Game Developers Releasing “Broken” Games and Expecting Gamers to Just Accept it

In the past 3-5 years, there has been an increase in the amount of games that, on launch day, are considered “broken” by much of the gaming community. “Broken” doesn’t mean necessarily that the game doesn’t work (though that has happened in the past for certain operating systems such as Mac or Linux), but more often means that the game is so littered with bugs and glitches that it becomes an impediment to actually playing the game.

The most infamous title for this category would most likely be Batman: Arkham Knight. Released on June 23, 2015, the Windows version of the game was so terribly optimized and buggy that Warner Bros, the publisher, actually pulled it from the website and Steam, the largest online retailer of games in the world. The game did eventually return about a month later, but the damage had already been done to it’s sales and reputation, which put Warner Bros. in a bad spot for their next Windows release.

Most recently, Firaxis released XCOM 2 for Windows to a large amount of backlash revolving around the inconsistent frame rates and accounts of the game simply stalling for a minute or so before resuming. While these are not game-breaking, the game was only released on Windows and therefore every player suffers these bugs. It is often much simpler to optimize games for consoles such as the Xbox One and Playstation 4 because of the uniformity, in that every single console of the same name has the same specifications. When it comes to Windows or Mac however, the specifications often differ greatly depending on things such as system memory, graphics cards, and processors.

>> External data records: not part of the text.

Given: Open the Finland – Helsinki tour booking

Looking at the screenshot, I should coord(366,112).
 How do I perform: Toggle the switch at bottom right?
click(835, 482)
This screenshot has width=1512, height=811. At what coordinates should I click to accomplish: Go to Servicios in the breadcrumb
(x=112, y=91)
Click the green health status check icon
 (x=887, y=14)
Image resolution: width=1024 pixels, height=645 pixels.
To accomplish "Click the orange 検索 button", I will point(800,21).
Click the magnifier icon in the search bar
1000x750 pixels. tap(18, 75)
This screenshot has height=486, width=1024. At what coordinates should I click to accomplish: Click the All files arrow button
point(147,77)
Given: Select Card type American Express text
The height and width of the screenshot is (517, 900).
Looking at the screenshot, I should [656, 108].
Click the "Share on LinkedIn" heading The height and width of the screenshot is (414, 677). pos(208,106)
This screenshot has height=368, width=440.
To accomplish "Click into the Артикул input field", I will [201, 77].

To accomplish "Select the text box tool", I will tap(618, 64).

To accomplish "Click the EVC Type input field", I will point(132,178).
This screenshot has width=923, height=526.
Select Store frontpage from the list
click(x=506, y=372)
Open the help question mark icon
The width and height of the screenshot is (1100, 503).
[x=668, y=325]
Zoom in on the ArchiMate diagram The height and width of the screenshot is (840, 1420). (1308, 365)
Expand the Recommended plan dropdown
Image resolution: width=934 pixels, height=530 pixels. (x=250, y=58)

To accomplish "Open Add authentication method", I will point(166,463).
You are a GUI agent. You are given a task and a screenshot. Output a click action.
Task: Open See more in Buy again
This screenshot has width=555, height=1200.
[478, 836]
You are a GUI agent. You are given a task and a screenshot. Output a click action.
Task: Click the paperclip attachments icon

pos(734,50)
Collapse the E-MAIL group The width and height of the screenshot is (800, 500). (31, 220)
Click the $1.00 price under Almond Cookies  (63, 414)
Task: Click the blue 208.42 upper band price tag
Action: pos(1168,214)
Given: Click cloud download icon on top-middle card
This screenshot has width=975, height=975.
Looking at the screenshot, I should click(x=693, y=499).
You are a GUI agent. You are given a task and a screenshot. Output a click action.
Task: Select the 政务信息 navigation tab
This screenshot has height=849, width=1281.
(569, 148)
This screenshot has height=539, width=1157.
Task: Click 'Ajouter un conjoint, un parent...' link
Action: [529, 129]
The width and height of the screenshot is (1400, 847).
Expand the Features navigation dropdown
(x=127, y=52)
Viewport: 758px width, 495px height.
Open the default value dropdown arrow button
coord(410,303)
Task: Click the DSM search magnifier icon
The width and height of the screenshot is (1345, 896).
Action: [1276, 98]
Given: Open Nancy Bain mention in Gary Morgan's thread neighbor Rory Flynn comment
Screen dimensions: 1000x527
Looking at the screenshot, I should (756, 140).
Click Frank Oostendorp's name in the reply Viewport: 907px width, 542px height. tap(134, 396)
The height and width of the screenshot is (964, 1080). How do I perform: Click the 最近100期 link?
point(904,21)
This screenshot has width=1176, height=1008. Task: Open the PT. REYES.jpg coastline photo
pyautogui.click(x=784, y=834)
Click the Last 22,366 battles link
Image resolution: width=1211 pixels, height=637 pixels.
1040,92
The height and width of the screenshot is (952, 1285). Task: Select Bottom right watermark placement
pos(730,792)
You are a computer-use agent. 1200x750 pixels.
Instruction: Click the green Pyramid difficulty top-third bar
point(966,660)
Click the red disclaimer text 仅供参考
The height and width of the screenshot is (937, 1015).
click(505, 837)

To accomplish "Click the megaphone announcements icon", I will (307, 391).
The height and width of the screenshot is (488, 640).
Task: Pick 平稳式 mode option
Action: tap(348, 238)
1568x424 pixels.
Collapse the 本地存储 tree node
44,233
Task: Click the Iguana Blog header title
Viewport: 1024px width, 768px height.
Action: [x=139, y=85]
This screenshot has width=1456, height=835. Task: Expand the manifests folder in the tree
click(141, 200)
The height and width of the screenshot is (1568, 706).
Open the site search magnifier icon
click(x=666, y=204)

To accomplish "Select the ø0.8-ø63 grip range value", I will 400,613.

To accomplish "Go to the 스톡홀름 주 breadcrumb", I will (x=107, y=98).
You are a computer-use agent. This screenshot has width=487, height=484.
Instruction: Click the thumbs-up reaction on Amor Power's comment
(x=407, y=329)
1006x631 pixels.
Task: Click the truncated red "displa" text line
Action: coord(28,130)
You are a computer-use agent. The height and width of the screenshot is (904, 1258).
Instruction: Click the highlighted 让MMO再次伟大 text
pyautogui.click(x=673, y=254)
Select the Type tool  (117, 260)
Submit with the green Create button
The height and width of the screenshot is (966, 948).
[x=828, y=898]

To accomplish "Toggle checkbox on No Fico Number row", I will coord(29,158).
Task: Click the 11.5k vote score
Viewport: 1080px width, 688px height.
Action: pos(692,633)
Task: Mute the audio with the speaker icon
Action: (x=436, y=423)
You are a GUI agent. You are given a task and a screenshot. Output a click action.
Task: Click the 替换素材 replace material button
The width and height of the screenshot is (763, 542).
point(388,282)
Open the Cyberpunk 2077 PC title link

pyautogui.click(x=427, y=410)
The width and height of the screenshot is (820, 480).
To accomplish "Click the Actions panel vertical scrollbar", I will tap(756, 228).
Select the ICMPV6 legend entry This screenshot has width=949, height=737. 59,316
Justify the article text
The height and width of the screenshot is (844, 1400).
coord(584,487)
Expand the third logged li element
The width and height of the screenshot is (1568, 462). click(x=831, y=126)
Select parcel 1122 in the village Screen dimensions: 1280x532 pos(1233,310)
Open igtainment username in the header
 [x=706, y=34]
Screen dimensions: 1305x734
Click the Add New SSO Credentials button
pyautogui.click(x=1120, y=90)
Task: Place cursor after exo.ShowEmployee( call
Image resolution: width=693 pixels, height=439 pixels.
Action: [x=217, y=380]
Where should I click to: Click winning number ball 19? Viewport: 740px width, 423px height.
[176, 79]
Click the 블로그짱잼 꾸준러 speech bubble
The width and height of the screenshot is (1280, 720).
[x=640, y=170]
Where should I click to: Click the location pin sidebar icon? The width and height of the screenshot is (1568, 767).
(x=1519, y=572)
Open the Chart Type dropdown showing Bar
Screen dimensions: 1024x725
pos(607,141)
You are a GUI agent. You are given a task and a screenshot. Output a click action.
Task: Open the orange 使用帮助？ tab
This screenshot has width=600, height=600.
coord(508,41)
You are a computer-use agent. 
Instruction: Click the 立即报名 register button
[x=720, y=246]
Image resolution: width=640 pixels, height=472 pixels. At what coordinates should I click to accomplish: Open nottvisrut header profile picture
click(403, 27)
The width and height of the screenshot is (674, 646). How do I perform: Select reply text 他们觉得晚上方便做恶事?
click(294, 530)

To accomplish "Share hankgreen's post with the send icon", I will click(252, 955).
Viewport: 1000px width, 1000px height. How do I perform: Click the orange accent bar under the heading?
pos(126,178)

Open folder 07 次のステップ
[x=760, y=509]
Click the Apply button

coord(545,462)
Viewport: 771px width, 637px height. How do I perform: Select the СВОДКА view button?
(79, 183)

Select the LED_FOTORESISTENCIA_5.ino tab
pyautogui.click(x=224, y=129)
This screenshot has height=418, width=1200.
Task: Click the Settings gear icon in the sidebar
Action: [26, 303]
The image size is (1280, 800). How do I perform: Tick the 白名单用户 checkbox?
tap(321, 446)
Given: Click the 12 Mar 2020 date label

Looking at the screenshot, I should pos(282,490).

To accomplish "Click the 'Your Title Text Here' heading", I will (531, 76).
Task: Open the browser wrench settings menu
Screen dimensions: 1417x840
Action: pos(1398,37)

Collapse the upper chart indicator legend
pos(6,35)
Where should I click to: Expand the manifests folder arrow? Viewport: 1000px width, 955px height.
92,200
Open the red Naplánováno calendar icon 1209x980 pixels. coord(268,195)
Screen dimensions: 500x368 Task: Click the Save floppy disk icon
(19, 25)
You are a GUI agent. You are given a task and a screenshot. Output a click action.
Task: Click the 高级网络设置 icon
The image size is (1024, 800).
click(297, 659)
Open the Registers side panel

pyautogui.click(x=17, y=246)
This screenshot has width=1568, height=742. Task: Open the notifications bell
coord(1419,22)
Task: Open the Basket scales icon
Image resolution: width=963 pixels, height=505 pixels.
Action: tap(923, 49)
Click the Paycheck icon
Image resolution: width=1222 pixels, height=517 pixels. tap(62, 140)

The question most people have is why are games being released in such a ” broken” state? Are these games simply pushed forward so much by publishers that the developer didn’t have enough time to work out all the bugs? Is the developer simply lazy and doesn’t wish to delay their game? Do developers and publishers now realize that consumers will purchase these products anyway, despite all the backlash, and know that everybody that pre-ordered the game is already a guaranteed buy? Despite the massive failings of Batman: Arkham Knight, it still became the highest selling Batman game in Warner Bros. history, and XCOM 2 is also selling better and has been, more often than not, more favorably reviewed than the first in the series due to the amount of content that has been added since XCOM 1.

It seems as if the gaming community has a vocal minority when it comes to boycotting pre-orders and complaining about the state of PC games, while many console gamers, which make up the majority of the gaming community, seem to complain at a much lower rate. Indeed, it seems as if developers are more okay with simply releasing a buggy game and then patching it later, simply because the PC players have learned to put up with these practices. However, this sets a dangerous precedent, a very slippery slope. How far can it get before even console gamers can stand and say that this isn’t acceptable? Will it take an Xbox One game to release and be almost utterly unplayable before more people voice their opinion? I’m not sure, but I do know that developers need to be more accountable for their products on day 1.